In the multivariable logistical regression analysis, three factors were significantly predictive of conversion to open surgery: prior antibiotic use (adjusted odds ratio [OR], 2.98; 95 percent CI, 1.17 to 7.57; p=0.022), abnormal biliary anatomy (adjusted OR, 9.37; 2.18 to 40.20; p=0.003) and prior ERCP (adjusted OR, 4.99; 2.02 to 12.36; p=0.001). [HPB 2017;doi:10.1016/j.hpb.2017.09.005]

The presence of acute cholangitis as the presenting complaint (crude OR, 2.70; 1.12 to 6.56; p=0.017) and undergoing computed tomography (crude OR, 2.50; 1.07 to 5.86; p=0.022) were also significantly tied to conversion to open CBDE in univariate analysis, but these associations were attenuated after adjusting for covariates.

According to the researchers, the significance of the variables in multivariate analysis “suggest[s] that the presence of underlying cholangitis, with its subsequent interventions, is associated with an increased likelihood of open conversion.”
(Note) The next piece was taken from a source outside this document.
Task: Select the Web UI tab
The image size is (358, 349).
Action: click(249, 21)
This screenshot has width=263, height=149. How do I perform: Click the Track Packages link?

This is supported by the significance of acute cholangitis in univariate analysis. On the other hand, the role of computed tomography may be accounted for by the underlying sepsis that is more likely to occur in patients with biliary cholangitis.

“In such patients, there is a need to exclude other life-threatening intra-abdominal conditions. Thus, they are more likely to receive a [computed tomography] scan compared to an ultrasonography,” researchers explained.

Incorporating the three factors into a predictive nomogram resulted in an area under the curve (AUC) of 0.809 (0.727 to 0.891), which indicates a high discriminative ability of the model. Moreover, the Hosmer-Lemeshow test suggested an acceptable prediction of conversion to open CBDE (p=0.123).

Despite its retrospective design and higher risks of selection and information bias, the current study was able to produce a predictive tool potentially capable of identifying high-risk populations.

“Using the nomogram, a patient with prior antibiotic use, previous ERCP and an abnormal biliary anatomy will have more than a 90 percent likelihood of a failed LCBDE,” researchers said.